L'autobus vous dépose devant une entrée majestueuse : terre-plein gazonné, hautes grilles en fer forgé, très XVIIIe siècle, semées d'écussons dorés et d'animaux héraldiques; on pourrait se croire à l'orée d'une résidence royale si ne s'imposaient, bien en évidence de chaque côté, deux immenses panneaux, tels qu'il s'en trouve le long des grandes routes pour chanter les vertus du Coca-Cola ou de la Mobiloil. On y voit seulement un livre ouvert où l'on peut lire en lettres bleues sur fond ocre ces mots prometteurs :
FOREST LAWN MEMORIAL PARK
MORTUARY (UNDERTAKING)
CEMETARY — CREMATION — MAUSOLEUM
EVERYTHING AT TIME OF SORROW (2)
J'entre, et je m'informe au bureau de contrôle — j'allais écrire au poste de garde — qui se dresse à quelques pas de la grillé d'entrée entre les deux vastes avenues goudronnées qui s'enfoncent dans le domaine. On m'y donne un élégant dépliant, portant sur sa couverture le David de Michel-Ange — trade-mark de l'entreprise — et où je trouverai d'une part un plan en deux couleurs du parc, et d'autre part un précis des règles que les visiteurs sont tenus d'observer : défense aux enfants d'entrer en patins à roulettes, en patinette ou en bicyclette; les grandes personnes, toutefois, sont autorisées à circuler en vélo ou en moto, « à condition que ce soit d'une manière respectueuse et révérente, convenable à la dignité des lieux » — défense d'amener des chiens ou d'autres animaux, sinon en auto — défense de pique-niquer sur les pelouses — défense de déposer des fleurs artificielles — défense d'utiliser un appareil photographique avec un trépied — défense de distribuer de la littérature politique ou commerciale (la direction se réservant apparemment ce dernier privilège) — défense de siffler, de rire, de parler trop fort — défense de fumer ou d'expectorer à l'intérieur des édifices — défense de se promener en short ou «autres types d'habillement abrégé ». Cette dernière règle toutefois, — je vais le constater bientôt, — ne s'applique pas aux statues.
########################################
Consignes -
1. Recopiez le passage du texte extrait commençant par « L'autobus vous dépose » et allant jusqu'à « MORTUARY (UNDERTAKING) ».
2. Résumez sous forme de liste le paragraphe du texte extrait qui commence par « J'entre, et je m'informe », en conservant ses faits principaux.
3. Répondez aux questions suivantes à l'aide du texte extrait.
(a) De quelle couleur sont les lettres du livre ouvert sur les panneaux, et sur quel fond ?
(b) Quelle œuvre figure sur la couverture du dépliant ?
(c) À quoi la règle sur l'habillement abrégé ne s'applique-t-elle pas ?
Les enregistrements présentés ensuite ne sont pas nécessaires.
########################################
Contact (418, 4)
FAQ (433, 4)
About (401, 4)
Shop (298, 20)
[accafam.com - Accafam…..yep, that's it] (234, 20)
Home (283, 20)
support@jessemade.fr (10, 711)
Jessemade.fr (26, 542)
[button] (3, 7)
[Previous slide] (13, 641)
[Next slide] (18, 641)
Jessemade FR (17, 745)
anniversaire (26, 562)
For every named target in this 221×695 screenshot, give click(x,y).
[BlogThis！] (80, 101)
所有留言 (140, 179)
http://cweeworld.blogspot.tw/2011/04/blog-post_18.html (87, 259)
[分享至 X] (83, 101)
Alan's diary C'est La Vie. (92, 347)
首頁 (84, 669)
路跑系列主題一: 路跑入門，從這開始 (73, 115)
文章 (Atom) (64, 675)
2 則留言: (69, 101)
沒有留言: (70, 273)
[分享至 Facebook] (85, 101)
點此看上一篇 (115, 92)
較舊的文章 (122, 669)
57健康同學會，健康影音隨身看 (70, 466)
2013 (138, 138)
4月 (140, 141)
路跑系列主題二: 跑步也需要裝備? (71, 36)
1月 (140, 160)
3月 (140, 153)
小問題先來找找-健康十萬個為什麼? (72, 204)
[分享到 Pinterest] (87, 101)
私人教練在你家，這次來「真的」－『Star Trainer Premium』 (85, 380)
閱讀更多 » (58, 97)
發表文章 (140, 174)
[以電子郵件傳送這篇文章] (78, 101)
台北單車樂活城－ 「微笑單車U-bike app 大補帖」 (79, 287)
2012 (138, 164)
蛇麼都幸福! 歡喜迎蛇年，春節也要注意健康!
########################################
Réponses ci-dessous -
1.
L'autobus vous dépose devant une entrée majestueuse : terre-plein gazonné, hautes grilles en fer forgé, très XVIIIe siècle, semées d'écussons dorés et d'animaux héraldiques; on pourrait se croire à l'orée d'une résidence royale si ne s'imposaient, bien en évidence de chaque côté, deux immenses panneaux, tels qu'il s'en trouve le long des grandes routes pour chanter les vertus du Coca-Cola ou de la Mobiloil. On y voit seulement un livre ouvert où l'on peut lire en lettres bleues sur fond ocre ces mots prometteurs :
FOREST LAWN MEMORIAL PARK
MORTUARY (UNDERTAKING)

2.
- Renseignements pris au bureau de contrôle, situé à quelques pas de la grille d'entrée, entre deux vastes avenues goudronnées.
- Remise d'un dépliant dont la couverture porte le David de Michel-Ange, marque de l'entreprise. Il contient un plan du parc en deux couleurs et les règles des visiteurs.
- Interdictions :
  - les enfants ne peuvent pas entrer en patins à roulettes, en patinette ou à bicyclette, mais les adultes peuvent circuler à vélo ou à moto de manière respectueuse ;
  - pas de chiens ni d'autres animaux, sauf en auto ;
  - pas de pique-nique sur les pelouses ;
  - pas de fleurs artificielles ;
  - pas d'appareil photographique avec trépied ;
  - pas de distribution de littérature politique ou commerciale ;
  - ni sifflets, ni rires, ni paroles trop fortes ;
  - ni fumer ni expectorer dans les édifices ;
  - ni short ni autre habillement abrégé.
- Cette dernière règle ne s'applique pas aux statues.

3.
(a) Les lettres sont bleues sur fond ocre.
(b) Le David de Michel-Ange.
(c) Aux statues.